Side Note: What exactly don’t I get? I am a woman with a family who has to maneuver through life and try to make the best choices, not only for myself but for the people who I call family. I get that sometimes our struggles may be slightly different but it doesn’t change the fact that we all struggle while trying our best to be good people. One of my favorite ways to think of it is, “sometimes because you are in the storm you can’t see as clearly as someone on the outside,” Basically don’t give outsiders a bad rap because we all have things we are tackling regardless of the situation.
Now that we have that out of the way, you can’t be afraid to spend time applying yourself to new things you may like. Valentine’s day is one day, but how are you loving you the rest of the year? I’m confident that knowing what you like and how you want to be treated, creates conversation and assurance when showing others how to treat you. I’ve been married for 7 years and I still want to show my husband new things that I like. Heck, I’m interesting darn it! Listen, dating yourself doesn’t mean being all weird and lighting a candle lit dinner for one. On second thought, if that’s how you feel, do you. Dating yourself means just figuring out how you want to be loved and finding new things that make you happy. I don’t care who you are with, update who you are as a woman. Valentine’s Day is a day of love, so start with you first.
Tips on Dating Yourself
Private Party: Private party by India Arie was my absolute favorite song in college. For some reason it was my Girl power, self assured anthem. I still love that song today,and in the mornings, I turn on this song make my coffee and pray. I call it “me time.” I figured out that I enjoy private dance parties lol.
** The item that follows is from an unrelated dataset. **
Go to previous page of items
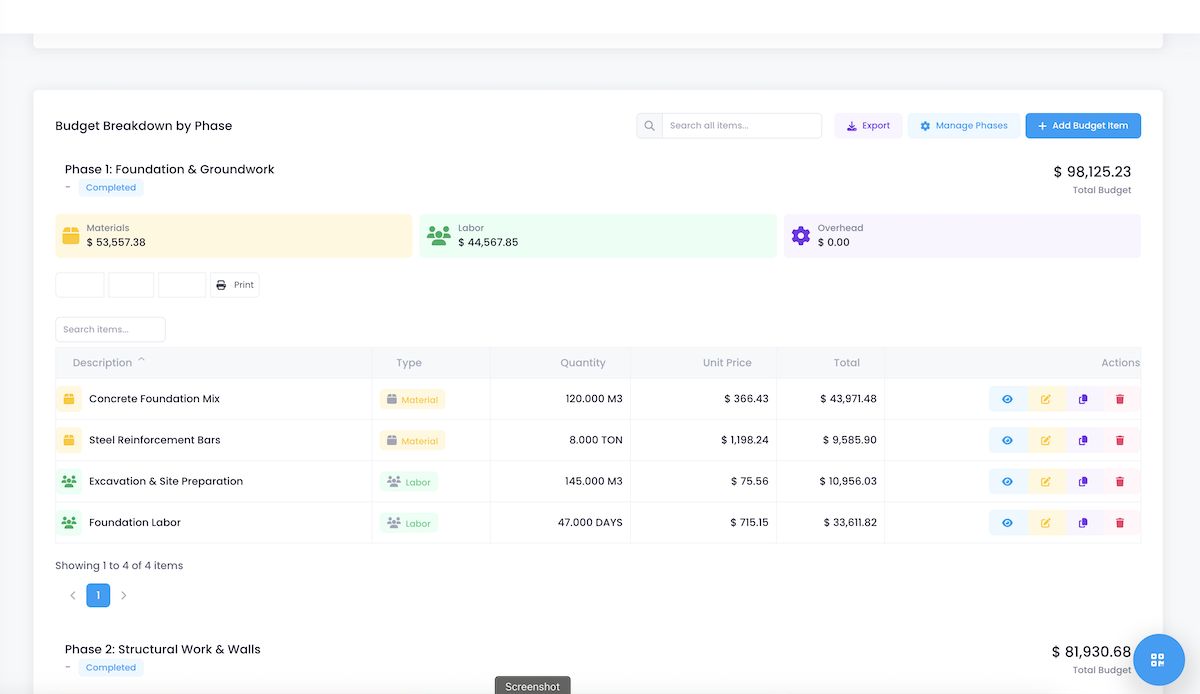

Movies perhaps?: Ladies it is not weird or depressing going to the movies alone. Sometimes I actually prefer it. Think about it, a top knot bun, over-sized sweater that can double as a blanket and a pair of comfy shoes. This is the recipe for a good time. No need to be all dolled up, but my rule is always look presentable of those of you open to dating.
Dining for one: Please whatever you do, don’t over think this. No one actually cares if you are eating alone and it’s not weird at all. Take a book or your phone and depending if you want to be completely left alone, bring earphones. Now if you are single and open to dating, again look presentable, wear a smile and leave the earphones. This, my friends is called applying yourself to what you want…investing in yourself.
Girlfriend lunch Date: I know you are saying, ” she want’s me to do everything alone.” Then you have missed the point. The point is to find things that make you happy. If all of your friends are “boo’d up” for valentine’s day Then do to lunch or breakfast the day of, after, or before. Allow yourself to be flexible, I would even show up with a card for them. Your friends need to be loved too. Love from a man is not the only love available for Valentine’s day.
Gift yourself a new workout class: When you are taking care of your body and putting negative thoughts into physical activity, you relieve stress. I will be honest working out is not my most favorite thing in the world, but I find when I find fun fitness classes it keeps me excited. I don’t go to them everyday, but generally when I like to switch things up. So find a fun yoga class, like Hot yoga or a different fitness class, like a tease class. whatever it is, have fun.
Ladies it’s Time to Apply Yourself
The Take Away: Come here…closer….a little closer. I want you to understand that life doesn’t happen the way we want it. But it’s still going to happen, so learn how to make the best of it and find your happy place in the midst of it. You are most attractive when you are loving your full self without shame or regret.